Problem to work on: Word for word, copy each record that comes after this.

(Items from a dataset)

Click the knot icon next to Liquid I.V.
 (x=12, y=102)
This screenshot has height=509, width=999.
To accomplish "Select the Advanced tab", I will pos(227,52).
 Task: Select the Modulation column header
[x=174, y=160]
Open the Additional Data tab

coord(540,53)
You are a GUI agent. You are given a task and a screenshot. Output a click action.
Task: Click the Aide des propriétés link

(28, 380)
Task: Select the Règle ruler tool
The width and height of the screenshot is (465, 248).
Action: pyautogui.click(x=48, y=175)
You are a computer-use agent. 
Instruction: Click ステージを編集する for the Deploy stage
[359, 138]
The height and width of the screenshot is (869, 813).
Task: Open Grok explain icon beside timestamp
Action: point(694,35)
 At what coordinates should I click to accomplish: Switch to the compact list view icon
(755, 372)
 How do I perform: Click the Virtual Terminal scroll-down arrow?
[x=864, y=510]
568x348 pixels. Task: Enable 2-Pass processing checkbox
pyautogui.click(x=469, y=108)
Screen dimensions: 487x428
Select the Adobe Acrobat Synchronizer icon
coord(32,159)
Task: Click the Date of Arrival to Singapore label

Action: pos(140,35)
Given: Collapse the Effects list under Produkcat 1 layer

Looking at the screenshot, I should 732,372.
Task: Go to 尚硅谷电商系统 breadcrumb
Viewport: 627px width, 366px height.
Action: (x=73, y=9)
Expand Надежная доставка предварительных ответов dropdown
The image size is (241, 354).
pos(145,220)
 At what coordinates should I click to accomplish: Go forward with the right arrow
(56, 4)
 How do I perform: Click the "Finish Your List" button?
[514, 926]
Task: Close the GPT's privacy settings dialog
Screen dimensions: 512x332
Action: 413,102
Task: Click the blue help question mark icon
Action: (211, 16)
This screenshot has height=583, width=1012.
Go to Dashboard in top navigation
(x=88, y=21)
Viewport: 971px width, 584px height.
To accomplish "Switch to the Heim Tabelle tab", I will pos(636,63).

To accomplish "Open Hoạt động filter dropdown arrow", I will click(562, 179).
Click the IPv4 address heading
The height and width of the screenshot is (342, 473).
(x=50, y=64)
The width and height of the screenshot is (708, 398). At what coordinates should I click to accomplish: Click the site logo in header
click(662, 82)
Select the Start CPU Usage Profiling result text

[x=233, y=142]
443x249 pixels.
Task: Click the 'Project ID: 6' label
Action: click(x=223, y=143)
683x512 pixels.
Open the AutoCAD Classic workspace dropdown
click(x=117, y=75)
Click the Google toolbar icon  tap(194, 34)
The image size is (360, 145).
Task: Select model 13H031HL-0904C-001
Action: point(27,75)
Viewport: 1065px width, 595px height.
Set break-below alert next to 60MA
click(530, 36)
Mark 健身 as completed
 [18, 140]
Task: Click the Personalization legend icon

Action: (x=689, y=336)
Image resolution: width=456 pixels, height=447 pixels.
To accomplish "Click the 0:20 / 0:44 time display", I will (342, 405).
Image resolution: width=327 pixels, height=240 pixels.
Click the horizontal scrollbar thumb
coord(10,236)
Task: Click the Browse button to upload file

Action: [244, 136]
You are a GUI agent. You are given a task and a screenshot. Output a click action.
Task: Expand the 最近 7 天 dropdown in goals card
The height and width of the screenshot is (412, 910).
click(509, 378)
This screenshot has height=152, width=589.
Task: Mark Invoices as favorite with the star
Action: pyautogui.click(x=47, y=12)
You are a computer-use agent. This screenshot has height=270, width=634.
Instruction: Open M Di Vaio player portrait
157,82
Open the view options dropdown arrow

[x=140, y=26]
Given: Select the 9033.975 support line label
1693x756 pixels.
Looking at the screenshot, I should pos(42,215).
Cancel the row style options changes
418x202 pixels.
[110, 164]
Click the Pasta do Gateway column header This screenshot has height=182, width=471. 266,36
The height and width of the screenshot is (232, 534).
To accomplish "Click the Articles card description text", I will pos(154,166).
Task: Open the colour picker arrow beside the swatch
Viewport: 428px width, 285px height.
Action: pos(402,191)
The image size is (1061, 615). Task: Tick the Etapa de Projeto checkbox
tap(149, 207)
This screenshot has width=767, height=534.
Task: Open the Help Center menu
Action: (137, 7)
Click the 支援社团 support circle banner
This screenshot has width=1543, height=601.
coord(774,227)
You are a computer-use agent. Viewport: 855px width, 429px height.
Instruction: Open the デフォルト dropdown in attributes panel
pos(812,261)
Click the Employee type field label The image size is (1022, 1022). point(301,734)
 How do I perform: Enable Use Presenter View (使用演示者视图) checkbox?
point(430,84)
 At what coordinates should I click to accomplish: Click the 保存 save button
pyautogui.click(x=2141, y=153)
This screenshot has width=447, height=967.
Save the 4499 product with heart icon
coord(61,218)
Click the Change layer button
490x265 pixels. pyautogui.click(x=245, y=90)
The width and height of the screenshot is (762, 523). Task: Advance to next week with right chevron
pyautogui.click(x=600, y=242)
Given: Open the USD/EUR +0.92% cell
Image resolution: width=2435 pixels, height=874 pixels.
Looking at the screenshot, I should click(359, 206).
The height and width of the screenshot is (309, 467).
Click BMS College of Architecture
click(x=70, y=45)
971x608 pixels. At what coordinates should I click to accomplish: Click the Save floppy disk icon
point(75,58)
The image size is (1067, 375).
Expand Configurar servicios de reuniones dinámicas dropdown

Result of the task:
Click the knot icon next to Liquid I.V.
 (x=12, y=102)
This screenshot has height=509, width=999.
To accomplish "Select the Advanced tab", I will pos(227,52).
 Task: Select the Modulation column header
[x=174, y=160]
Open the Additional Data tab

coord(540,53)
You are a GUI agent. You are given a task and a screenshot. Output a click action.
Task: Click the Aide des propriétés link

(28, 380)
Task: Select the Règle ruler tool
The width and height of the screenshot is (465, 248).
Action: pyautogui.click(x=48, y=175)
You are a computer-use agent. 
Instruction: Click ステージを編集する for the Deploy stage
[359, 138]
The height and width of the screenshot is (869, 813).
Task: Open Grok explain icon beside timestamp
Action: point(694,35)
 At what coordinates should I click to accomplish: Switch to the compact list view icon
(755, 372)
 How do I perform: Click the Virtual Terminal scroll-down arrow?
[x=864, y=510]
568x348 pixels. Task: Enable 2-Pass processing checkbox
pyautogui.click(x=469, y=108)
Screen dimensions: 487x428
Select the Adobe Acrobat Synchronizer icon
coord(32,159)
Task: Click the Date of Arrival to Singapore label

Action: pos(140,35)
Given: Collapse the Effects list under Produkcat 1 layer

Looking at the screenshot, I should 732,372.
Task: Go to 尚硅谷电商系统 breadcrumb
Viewport: 627px width, 366px height.
Action: (x=73, y=9)
Expand Надежная доставка предварительных ответов dropdown
The image size is (241, 354).
pos(145,220)
 At what coordinates should I click to accomplish: Go forward with the right arrow
(56, 4)
 How do I perform: Click the "Finish Your List" button?
[514, 926]
Task: Close the GPT's privacy settings dialog
Screen dimensions: 512x332
Action: 413,102
Task: Click the blue help question mark icon
Action: (211, 16)
This screenshot has height=583, width=1012.
Go to Dashboard in top navigation
(x=88, y=21)
Viewport: 971px width, 584px height.
To accomplish "Switch to the Heim Tabelle tab", I will pos(636,63).

To accomplish "Open Hoạt động filter dropdown arrow", I will click(562, 179).
Click the IPv4 address heading
The height and width of the screenshot is (342, 473).
(x=50, y=64)
The width and height of the screenshot is (708, 398). At what coordinates should I click to accomplish: Click the site logo in header
click(662, 82)
Select the Start CPU Usage Profiling result text

[x=233, y=142]
443x249 pixels.
Task: Click the 'Project ID: 6' label
Action: click(x=223, y=143)
683x512 pixels.
Open the AutoCAD Classic workspace dropdown
click(x=117, y=75)
Click the Google toolbar icon  tap(194, 34)
The image size is (360, 145).
Task: Select model 13H031HL-0904C-001
Action: point(27,75)
Viewport: 1065px width, 595px height.
Set break-below alert next to 60MA
click(530, 36)
Mark 健身 as completed
 [18, 140]
Task: Click the Personalization legend icon

Action: (x=689, y=336)
Image resolution: width=456 pixels, height=447 pixels.
To accomplish "Click the 0:20 / 0:44 time display", I will (342, 405).
Image resolution: width=327 pixels, height=240 pixels.
Click the horizontal scrollbar thumb
coord(10,236)
Task: Click the Browse button to upload file

Action: [244, 136]
You are a GUI agent. You are given a task and a screenshot. Output a click action.
Task: Expand the 最近 7 天 dropdown in goals card
The height and width of the screenshot is (412, 910).
click(509, 378)
This screenshot has height=152, width=589.
Task: Mark Invoices as favorite with the star
Action: pyautogui.click(x=47, y=12)
You are a computer-use agent. This screenshot has height=270, width=634.
Instruction: Open M Di Vaio player portrait
157,82
Open the view options dropdown arrow

[x=140, y=26]
Given: Select the 9033.975 support line label
1693x756 pixels.
Looking at the screenshot, I should pos(42,215).
Cancel the row style options changes
418x202 pixels.
[110, 164]
Click the Pasta do Gateway column header This screenshot has height=182, width=471. 266,36
The height and width of the screenshot is (232, 534).
To accomplish "Click the Articles card description text", I will pos(154,166).
Task: Open the colour picker arrow beside the swatch
Viewport: 428px width, 285px height.
Action: pos(402,191)
The image size is (1061, 615). Task: Tick the Etapa de Projeto checkbox
tap(149, 207)
This screenshot has width=767, height=534.
Task: Open the Help Center menu
Action: (137, 7)
Click the 支援社团 support circle banner
This screenshot has width=1543, height=601.
coord(774,227)
You are a computer-use agent. Viewport: 855px width, 429px height.
Instruction: Open the デフォルト dropdown in attributes panel
pos(812,261)
Click the Employee type field label The image size is (1022, 1022). point(301,734)
 How do I perform: Enable Use Presenter View (使用演示者视图) checkbox?
point(430,84)
 At what coordinates should I click to accomplish: Click the 保存 save button
pyautogui.click(x=2141, y=153)
This screenshot has width=447, height=967.
Save the 4499 product with heart icon
coord(61,218)
Click the Change layer button
490x265 pixels. pyautogui.click(x=245, y=90)
The width and height of the screenshot is (762, 523). Task: Advance to next week with right chevron
pyautogui.click(x=600, y=242)
Given: Open the USD/EUR +0.92% cell
Image resolution: width=2435 pixels, height=874 pixels.
Looking at the screenshot, I should click(359, 206).
The height and width of the screenshot is (309, 467).
Click BMS College of Architecture
click(x=70, y=45)
971x608 pixels. At what coordinates should I click to accomplish: Click the Save floppy disk icon
point(75,58)
The image size is (1067, 375).
Expand Configurar servicios de reuniones dinámicas dropdown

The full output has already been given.